The table describes which optimizations are applicable to workloads at a high-level:

Data Transform	Best suited Application(s)	Comments
Erasure Coding (EC-X)	Most, Ideal for Nutanix Files/Objects	Provides higher availability with reduced overheads than traditional RF. No impact to normal write or read I/O performance. Does have some read overhead in the case of a disk / node / block failure where data must be decoded. Not suitable for workloads that are write or overwrite intensive, such as VDI
Inline Compression	All	No impact to random I/O, helps increase storage tier utilization. Benefits large or sequential I/O performance by reducing data to replicate and read from disk.
Offline Compression	None	Given inline compression will compress only large or sequential writes inline and do random or small I/Os post-process, that should be used instead.
Dedupe	Full Clones in VDI, Persistent Desktops, P2V/V2V, Hyper-V (ODX)	Greater overall efficiency for data which wasn't cloned or created using efficient AOS clones

Erasure Coding

The Nutanix platform leverages a replication factor (RF) for data protection and availability. This method provides the highest degree of availability because it does not require reading from more than one storage location or data re-computation on failure. However, this does come at the cost of storage resources as full copies are required.
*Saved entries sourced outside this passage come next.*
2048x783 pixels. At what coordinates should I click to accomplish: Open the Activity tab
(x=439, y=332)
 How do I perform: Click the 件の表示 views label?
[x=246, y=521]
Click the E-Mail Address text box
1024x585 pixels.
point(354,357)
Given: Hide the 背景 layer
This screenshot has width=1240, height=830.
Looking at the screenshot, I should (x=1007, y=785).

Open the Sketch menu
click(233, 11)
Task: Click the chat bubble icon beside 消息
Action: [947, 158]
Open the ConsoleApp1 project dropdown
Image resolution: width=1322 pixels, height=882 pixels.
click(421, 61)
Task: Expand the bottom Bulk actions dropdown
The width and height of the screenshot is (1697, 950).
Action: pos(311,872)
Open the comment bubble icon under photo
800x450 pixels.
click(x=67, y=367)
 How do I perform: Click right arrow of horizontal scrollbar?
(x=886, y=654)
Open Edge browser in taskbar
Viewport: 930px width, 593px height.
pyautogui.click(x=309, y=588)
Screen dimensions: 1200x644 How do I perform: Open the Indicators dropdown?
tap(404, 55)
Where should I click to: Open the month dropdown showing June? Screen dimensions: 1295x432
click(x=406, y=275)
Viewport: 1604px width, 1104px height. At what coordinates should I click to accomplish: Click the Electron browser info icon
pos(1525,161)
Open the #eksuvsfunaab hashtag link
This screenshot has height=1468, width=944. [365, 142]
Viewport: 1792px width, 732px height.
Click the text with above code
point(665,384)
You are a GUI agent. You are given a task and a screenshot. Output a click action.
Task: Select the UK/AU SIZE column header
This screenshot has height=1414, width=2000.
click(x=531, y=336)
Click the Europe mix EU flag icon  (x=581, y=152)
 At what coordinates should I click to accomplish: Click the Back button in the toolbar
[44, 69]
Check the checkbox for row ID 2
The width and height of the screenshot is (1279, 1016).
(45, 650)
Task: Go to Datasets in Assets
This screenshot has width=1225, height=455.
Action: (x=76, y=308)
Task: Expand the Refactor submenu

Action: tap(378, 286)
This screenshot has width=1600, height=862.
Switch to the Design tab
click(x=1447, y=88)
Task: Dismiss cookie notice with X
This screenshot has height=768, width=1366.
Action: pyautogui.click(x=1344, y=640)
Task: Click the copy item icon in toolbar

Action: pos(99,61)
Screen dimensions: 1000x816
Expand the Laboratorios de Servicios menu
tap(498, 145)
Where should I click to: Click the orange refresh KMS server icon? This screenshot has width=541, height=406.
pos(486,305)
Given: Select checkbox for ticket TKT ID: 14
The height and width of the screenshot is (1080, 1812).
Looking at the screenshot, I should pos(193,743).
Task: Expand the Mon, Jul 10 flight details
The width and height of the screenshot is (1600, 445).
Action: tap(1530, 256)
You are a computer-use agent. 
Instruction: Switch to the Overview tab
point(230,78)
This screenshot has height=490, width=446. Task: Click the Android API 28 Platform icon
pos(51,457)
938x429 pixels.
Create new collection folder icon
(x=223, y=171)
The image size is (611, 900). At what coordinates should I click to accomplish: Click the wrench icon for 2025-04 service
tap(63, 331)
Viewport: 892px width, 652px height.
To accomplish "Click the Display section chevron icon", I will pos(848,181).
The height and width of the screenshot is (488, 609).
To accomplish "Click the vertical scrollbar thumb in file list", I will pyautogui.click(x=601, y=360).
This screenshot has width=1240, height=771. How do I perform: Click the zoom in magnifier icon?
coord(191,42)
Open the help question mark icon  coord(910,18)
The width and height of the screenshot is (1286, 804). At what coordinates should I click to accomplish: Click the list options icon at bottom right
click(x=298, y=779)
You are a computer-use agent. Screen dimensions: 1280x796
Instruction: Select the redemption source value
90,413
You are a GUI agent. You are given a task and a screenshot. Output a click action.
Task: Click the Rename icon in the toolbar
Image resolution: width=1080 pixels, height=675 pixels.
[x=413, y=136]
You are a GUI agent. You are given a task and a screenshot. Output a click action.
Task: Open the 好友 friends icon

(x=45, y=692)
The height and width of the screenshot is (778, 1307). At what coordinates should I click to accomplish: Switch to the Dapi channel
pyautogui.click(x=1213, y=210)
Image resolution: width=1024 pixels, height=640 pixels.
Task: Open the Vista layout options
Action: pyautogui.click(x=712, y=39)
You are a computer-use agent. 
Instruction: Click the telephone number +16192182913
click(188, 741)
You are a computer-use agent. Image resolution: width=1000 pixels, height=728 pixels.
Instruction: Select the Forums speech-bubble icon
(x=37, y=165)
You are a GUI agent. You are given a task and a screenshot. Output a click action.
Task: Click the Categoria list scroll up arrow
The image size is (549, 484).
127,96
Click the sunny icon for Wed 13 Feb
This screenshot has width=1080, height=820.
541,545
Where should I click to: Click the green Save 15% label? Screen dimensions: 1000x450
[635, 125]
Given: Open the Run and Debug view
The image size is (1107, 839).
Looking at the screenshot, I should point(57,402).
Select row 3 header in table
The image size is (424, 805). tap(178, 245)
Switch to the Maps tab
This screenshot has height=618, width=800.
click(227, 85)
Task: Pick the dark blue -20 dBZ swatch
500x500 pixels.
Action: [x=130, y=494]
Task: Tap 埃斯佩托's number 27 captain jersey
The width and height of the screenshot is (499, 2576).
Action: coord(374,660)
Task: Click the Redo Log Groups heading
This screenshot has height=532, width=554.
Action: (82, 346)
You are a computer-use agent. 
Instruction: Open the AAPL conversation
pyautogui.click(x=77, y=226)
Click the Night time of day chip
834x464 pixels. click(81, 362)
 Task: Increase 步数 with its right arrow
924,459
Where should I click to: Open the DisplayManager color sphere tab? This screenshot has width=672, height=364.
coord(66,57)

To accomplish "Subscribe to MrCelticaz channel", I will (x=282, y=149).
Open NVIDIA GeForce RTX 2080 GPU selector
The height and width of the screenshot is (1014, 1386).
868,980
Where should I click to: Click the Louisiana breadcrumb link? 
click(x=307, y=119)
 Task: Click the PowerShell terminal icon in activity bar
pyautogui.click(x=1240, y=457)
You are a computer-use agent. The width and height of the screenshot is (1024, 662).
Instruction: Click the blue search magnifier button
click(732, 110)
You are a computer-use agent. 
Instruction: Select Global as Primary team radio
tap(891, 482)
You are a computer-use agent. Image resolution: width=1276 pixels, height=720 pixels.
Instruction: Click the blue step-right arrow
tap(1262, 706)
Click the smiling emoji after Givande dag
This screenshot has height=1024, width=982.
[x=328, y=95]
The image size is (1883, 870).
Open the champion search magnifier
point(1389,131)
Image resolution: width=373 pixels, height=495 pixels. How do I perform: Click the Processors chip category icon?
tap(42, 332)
To provide a balance between availability while reducing the amount of storage required, AOS provides the ability to encode data using erasure codes (EC).

Similar to the concept of RAID (levels 4, 5, 6, etc.) where parity is calculated, EC encodes a strip of data blocks on different nodes and calculates parity. In the event of a host and/or disk failure, the parity can be leveraged to calculate any missing data blocks (decoding). In the case of AOS, the data block is an extent group. Based upon the read nature of the data (read cold vs. read hot), the system will determine placement of the blocks in the strip.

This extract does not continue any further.